Selected excerpt:
▼

Tissue microarray (TMA) profiling[edit]

References: see PMID 15328174 (Nielsen TO 2004), PMID 10963602 (Perou 2000), PMID 11553815 Full text (Sorlie T 2001), PMID 12829800 Full text (Sorlie T 2003), PMID 12429812 (Korsching E 2002), PMID 14519755 (Foulkes 2003)

5 groups by tissue microarray:
Typical IHC pattern listed)

  • Luminal A - high ER expression, her 2 neu negative, low Ki-67
  • Luminal B - high ER expression AND often her 2 neu positive, Ki-67 and grade higher than luminal A
  • HER2 overexpressing - ER/PR negative, her 2 neu positive and Ki-67 high
  • Normal breast-like
  • Basal type ("triple-negative") - expression of CK 5/6 or 17 but low expression of luminal CK 8/18. Since staining by IHC may be insensitive, can identify these by having CK5/6 and/or HER1 but negative for ER and HER2. Are often high grade, high frequency of BRCA1 mutation, often EGFR positive
    • Heterogenous group, both molecular and clinical (including adenoid cystic, medullary, etc)

luminal keratins (simple epithelial) - cytokeratins 7, 8, 18, and 19
basal epithelial cells (stratified epithelial cytokeratins) - 5, 6, 14, 15, and 17

Prognosis is worst for HER2 overexpressing and the basal type, best for Luminal A, and intermediate for Luminal B.

clinical stratifications of each:

  • Luminal A: most common, low grade, responsive to anti-hormonals, not that responsive to chemo
  • Luminal B: Variable grade, variable chemo response, usually anti-hormonal responsive
  • Her-2-Neu: usually high grade, lymph nodes positive at presentation, chemotherapy responsive, often trastuzamab and lapatinib responsive
  • Basal: high grade, premenopausal african american women, BRCA 1 associated, chemo responsive

Cancer stem cells[edit]

  • Growing evidence suggests only small subclass of cancer cell within a given tumor are actually tumorigenic. In breast cancer, these cells carry CD44+/CD24- phenotype
  • These cells are self-renewing, and persist in small numbers through passaging
  • A gene signature differentiating these cells from normal breast epithelium is able to select patients with poor overall survival and poor mets-free survival. It probably does this by identifying tumors that have a high proportion of cancer cells with invasive phenotype


  • Marseille, 2007 PMID 17476019 -- "A gene signature in breast cancer." (Bertucci F, N Engl J Med. 2007 May 3;356(18):1887-8; author reply 1887-8.)

▲

Extracted data:
▼

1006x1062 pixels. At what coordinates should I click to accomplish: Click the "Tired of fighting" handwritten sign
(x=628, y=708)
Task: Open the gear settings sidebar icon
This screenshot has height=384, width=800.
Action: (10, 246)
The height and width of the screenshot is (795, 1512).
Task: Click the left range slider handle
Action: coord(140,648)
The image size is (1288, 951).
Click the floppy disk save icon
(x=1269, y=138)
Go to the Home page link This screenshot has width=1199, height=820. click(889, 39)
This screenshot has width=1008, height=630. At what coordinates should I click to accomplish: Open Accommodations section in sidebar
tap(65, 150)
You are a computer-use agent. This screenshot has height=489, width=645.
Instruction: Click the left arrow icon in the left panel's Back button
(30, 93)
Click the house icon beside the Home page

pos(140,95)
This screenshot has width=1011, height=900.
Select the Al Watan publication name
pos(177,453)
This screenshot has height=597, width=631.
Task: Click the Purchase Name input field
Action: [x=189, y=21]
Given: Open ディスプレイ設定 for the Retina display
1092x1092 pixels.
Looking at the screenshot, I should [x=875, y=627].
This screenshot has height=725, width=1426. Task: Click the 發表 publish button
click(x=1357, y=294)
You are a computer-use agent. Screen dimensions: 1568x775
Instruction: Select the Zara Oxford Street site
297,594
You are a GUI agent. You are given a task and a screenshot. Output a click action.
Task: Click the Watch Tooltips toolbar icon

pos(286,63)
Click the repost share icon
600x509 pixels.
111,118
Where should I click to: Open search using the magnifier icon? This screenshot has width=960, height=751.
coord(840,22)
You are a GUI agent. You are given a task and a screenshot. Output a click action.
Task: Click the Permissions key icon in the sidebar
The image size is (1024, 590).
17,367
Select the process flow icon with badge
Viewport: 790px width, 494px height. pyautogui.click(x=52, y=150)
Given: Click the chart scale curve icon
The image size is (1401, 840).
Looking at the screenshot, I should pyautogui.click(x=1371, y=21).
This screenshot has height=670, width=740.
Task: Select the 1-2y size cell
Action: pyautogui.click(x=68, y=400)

▲

Work request 1:
List the five groups that tissue microarray profiling identifies, according to the breast cancer profiling notes.
Work request 2:
Extend the breast cancer profiling notes, picking up right after their final line.

Written answer 1:
Luminal A
Luminal B
HER2 overexpressing
Normal breast-like
Basal type ("triple-negative")

Written answer 2:
    • Comment on PMID 17229949. Use of IGS profile on basal and luminal samples
    • 89% of genes overexpressed in cancer stem cells also overexpressed in basal samples
    • Conclusion: Basal-cell BCA enriched in tumorigenic BCA cells or have similar tumorigenic capability, which partially explains poor prognosis of basal cell BCA
  • Michigan, 2007 PMID 17229949 -- "The prognostic role of a gene signature from tumorigenic breast-cancer cells." (Liu R, N Engl J Med. 2007 Jan 18;356(3):217-26.)
    • Comparison of gene expression profile in tumorigenic ("cancer stem cells") CD44+/CD24- cells and normal breast epithelium. 186 gene signtaure generated (IGS = invasiveness gene signature).
    • 10-year outcome stratification: OS 98% vs. 62%, and mets-free survival (82% vs. 54%)
    • Also associated with prognosis in medulloblastoma, lung CA, and prostate CA
  • Michigan, 2003 PMID 12629218 -- "Prospective identification of tumorigenic breast cancer cells." (Al-Hajj M, Proc Natl Acad Sci U S A. 2003 Apr 1;100(7):3983-8.)
    • BCA model: human breast cancer cells grown in immunocompromised mice.
    • Only minority of cells had ability to form new tumors: CD44+/CD24-
    • As few as 100 cells could for tumors in mice, while >10,000 cells of other phenotypes couldn't form tumors
    • Self renewing; persist through passaging

Extensive in-situ component (EIC)[edit]

  • Invasive tumor in which > 25% is DCIS, and DCIS extends beyond edges of tumor.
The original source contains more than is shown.